The Diplomat
The Minister of Foreign Affairs, José Manuel Albares, yesterday expressed his hope that the United Kingdom will soon have a new Prime Minister, following the recent resignation of Liz Truss, in order to “return to work normally” and that the dialogue on Gibraltar and the “zone of shared prosperity” can be “resumed”.
“Despite the Brexit, the United Kingdom remains a very important partner for the European Union and for Spain,” said the minister during a colloquium organized by the Chamber of Commerce of Seville. Apart from that, he continued, “the United Kingdom remains a very important partner within NATO” in these times of “challenge” because of the “Russian aggression”.
“We are at a time when we all need stability” and, therefore, it is necessary that the “British friends” appoint “quickly” a new “prime minister” so that “the British government can return to work normally” and the United Kingdom “returns to being a partner of the first order that we need,” he said.

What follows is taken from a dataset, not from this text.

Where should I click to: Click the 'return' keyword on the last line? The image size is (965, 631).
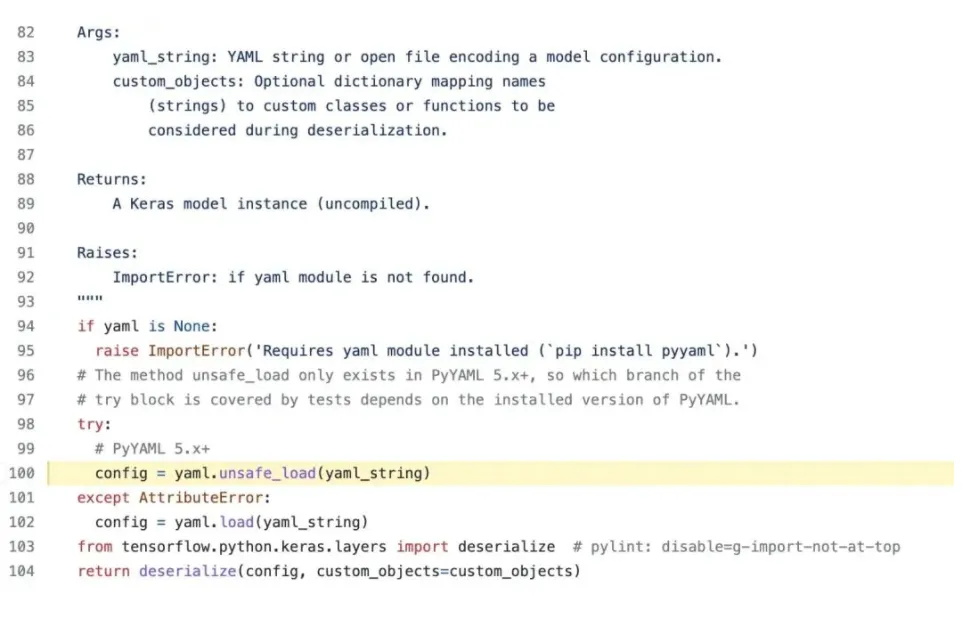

As for how the British political crisis may affect the process of dialogue with the UK on the future of Gibraltar, Albares recalled that he himself was “a few days ago in Oxford” with his “new colleague in Foreign Affairs”, James Cleverly, “to move forward”. The dialogue is “very advanced” and the Spanish government “has the will to reach a concrete agreement”, convinced of the need to “continue advancing in this area of shared prosperity”, but for this it is necessary that the United Kingdom has a new prime minister to “resume” that dialogue, he concluded.
Liz Truss, Foreign Minister in the previous government of Boris Johnson and third woman at the head of the British government (after Margaret Thatcher and Theresa May), resigned last Thursday after only 44 days in office, which also makes her the Prime Minister with the shortest mandate in the history of the United Kingdom. In a statement in Downing Street, Truss announced that the Conservative Party will elect a new leader in the next week and that she will remain in office until then. The Conservative leader was the last of the fifteen prime ministers of Elizabeth II’s reign, whose last official act was precisely the appointment of Truss on September 6, two days before her death.